(Stored records)

[Start of section]

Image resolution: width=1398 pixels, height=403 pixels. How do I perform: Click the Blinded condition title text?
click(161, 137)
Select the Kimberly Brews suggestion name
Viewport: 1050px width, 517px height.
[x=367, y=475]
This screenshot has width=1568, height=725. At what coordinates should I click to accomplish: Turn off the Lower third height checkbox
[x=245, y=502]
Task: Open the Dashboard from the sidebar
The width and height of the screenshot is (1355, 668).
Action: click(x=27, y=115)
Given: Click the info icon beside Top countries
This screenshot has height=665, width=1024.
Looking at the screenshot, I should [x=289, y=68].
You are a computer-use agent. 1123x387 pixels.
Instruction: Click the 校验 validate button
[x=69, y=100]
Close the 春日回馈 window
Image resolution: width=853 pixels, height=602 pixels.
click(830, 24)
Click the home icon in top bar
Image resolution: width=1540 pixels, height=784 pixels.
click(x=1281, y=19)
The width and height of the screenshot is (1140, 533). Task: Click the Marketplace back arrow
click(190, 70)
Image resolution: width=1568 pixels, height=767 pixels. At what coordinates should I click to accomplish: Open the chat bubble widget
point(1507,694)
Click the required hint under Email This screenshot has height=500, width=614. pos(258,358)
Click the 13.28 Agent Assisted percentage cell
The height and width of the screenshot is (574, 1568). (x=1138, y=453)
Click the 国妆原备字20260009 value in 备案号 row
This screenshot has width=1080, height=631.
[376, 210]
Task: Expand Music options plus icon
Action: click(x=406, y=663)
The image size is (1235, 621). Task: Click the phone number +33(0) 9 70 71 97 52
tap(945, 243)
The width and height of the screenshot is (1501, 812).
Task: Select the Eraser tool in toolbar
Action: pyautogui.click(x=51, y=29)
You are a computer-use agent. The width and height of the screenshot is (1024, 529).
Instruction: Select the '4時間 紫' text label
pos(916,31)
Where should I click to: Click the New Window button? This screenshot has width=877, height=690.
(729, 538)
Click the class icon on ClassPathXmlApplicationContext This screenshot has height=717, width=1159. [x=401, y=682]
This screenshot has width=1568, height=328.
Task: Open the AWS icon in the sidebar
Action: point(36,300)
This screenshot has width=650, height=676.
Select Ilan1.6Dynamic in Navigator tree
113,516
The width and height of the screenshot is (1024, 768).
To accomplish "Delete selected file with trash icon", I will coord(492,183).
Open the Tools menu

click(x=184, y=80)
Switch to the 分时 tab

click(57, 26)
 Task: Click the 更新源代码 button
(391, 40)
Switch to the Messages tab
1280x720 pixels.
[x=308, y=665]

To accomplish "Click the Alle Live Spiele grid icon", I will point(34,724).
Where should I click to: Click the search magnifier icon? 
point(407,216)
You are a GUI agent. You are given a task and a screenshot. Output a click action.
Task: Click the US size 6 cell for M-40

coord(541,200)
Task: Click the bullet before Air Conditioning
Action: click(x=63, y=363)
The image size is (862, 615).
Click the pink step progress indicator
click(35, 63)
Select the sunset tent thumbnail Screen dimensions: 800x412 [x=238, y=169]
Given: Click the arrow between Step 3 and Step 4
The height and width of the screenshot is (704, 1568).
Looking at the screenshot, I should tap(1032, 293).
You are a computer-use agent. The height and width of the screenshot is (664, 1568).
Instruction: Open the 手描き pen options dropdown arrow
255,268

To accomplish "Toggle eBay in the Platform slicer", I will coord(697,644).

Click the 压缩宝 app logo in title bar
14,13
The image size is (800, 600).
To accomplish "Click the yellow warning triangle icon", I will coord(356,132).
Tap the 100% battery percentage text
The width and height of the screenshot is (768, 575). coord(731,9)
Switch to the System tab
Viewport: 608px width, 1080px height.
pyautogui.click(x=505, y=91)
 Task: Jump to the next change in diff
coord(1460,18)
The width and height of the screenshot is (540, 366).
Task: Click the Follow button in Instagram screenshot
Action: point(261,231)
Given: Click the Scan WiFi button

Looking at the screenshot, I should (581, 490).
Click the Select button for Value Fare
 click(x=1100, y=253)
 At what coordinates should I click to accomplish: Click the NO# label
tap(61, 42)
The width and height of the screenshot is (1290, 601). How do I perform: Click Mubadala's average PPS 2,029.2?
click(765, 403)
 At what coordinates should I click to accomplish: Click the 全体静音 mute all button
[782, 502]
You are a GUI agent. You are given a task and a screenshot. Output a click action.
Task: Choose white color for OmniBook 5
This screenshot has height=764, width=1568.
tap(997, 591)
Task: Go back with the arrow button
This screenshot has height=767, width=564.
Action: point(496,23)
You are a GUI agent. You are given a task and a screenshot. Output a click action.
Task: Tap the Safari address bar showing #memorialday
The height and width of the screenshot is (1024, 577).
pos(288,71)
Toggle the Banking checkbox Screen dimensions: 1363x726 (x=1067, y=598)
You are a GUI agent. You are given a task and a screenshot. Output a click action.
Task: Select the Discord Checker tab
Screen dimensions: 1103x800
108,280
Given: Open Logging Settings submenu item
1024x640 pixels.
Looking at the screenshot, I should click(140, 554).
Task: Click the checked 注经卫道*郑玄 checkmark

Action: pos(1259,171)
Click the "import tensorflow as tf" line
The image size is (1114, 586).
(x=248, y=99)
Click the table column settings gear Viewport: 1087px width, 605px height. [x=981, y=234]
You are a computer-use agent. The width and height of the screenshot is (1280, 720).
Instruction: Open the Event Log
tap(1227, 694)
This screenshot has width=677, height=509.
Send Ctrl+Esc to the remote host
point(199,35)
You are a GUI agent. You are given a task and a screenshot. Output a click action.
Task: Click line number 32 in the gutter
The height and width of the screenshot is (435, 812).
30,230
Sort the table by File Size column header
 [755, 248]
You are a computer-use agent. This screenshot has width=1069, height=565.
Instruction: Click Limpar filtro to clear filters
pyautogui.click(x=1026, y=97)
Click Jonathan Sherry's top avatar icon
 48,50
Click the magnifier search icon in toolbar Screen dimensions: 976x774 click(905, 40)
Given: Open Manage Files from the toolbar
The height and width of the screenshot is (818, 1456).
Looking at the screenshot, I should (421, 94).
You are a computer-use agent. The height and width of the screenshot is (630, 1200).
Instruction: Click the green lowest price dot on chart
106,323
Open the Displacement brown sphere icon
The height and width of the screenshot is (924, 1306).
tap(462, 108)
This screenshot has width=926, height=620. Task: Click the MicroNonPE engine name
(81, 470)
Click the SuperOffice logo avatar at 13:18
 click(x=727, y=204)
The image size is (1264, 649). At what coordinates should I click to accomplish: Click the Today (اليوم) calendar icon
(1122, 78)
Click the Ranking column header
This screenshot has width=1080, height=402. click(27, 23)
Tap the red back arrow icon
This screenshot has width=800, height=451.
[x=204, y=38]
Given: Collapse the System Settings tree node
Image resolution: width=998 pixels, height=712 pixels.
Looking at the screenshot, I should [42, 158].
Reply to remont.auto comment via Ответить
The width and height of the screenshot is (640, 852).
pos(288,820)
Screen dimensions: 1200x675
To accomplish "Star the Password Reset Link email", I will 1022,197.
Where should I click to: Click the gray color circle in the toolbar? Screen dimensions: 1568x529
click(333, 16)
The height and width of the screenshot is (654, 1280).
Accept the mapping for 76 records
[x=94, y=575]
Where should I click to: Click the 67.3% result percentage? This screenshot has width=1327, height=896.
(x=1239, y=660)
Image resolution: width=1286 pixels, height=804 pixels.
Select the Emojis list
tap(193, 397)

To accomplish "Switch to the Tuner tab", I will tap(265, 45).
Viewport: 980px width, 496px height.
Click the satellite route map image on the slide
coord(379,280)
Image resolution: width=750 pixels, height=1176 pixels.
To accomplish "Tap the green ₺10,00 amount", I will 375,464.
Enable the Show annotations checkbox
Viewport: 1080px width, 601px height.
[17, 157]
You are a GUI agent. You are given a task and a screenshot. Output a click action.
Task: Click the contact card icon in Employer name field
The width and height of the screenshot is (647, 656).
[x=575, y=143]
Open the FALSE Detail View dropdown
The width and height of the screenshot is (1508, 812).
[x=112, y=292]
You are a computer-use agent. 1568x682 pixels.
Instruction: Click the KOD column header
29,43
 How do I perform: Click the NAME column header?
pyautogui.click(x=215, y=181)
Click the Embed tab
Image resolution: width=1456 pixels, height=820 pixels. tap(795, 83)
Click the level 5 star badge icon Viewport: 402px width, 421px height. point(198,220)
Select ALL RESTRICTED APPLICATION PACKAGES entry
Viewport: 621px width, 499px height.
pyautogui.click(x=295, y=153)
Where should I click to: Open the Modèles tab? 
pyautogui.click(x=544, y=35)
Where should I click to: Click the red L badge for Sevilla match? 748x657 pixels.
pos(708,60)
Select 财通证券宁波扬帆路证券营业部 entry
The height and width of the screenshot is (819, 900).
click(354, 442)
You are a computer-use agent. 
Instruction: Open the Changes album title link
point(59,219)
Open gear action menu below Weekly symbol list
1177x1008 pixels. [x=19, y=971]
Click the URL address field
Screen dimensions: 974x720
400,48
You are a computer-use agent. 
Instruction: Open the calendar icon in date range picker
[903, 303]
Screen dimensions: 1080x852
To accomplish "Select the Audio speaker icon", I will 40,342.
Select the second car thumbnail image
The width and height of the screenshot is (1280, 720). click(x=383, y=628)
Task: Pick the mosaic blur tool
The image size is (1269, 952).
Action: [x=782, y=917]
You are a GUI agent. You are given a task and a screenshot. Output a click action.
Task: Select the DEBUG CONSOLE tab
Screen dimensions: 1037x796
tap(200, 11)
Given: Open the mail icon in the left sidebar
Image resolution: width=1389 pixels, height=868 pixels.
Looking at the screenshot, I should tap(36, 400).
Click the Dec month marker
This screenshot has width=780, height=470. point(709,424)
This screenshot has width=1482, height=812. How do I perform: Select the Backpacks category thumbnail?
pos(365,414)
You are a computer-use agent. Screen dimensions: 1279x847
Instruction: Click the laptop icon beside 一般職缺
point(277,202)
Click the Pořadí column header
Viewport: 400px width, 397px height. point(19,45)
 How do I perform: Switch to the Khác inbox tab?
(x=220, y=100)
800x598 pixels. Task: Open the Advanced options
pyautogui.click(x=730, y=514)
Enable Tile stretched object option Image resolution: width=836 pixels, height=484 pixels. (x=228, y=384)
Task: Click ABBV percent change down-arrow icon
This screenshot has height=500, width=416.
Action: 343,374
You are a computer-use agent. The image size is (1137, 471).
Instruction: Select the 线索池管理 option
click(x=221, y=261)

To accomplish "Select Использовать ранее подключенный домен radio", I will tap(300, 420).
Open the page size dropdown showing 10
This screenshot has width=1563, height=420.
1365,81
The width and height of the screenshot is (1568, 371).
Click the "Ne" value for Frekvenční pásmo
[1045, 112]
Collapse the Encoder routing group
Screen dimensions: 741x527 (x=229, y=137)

[End of section]

**Exercise instructions:** Some lines in the data above may hold the word "Enable". Say how many, with no other words.

**Solution below:** 2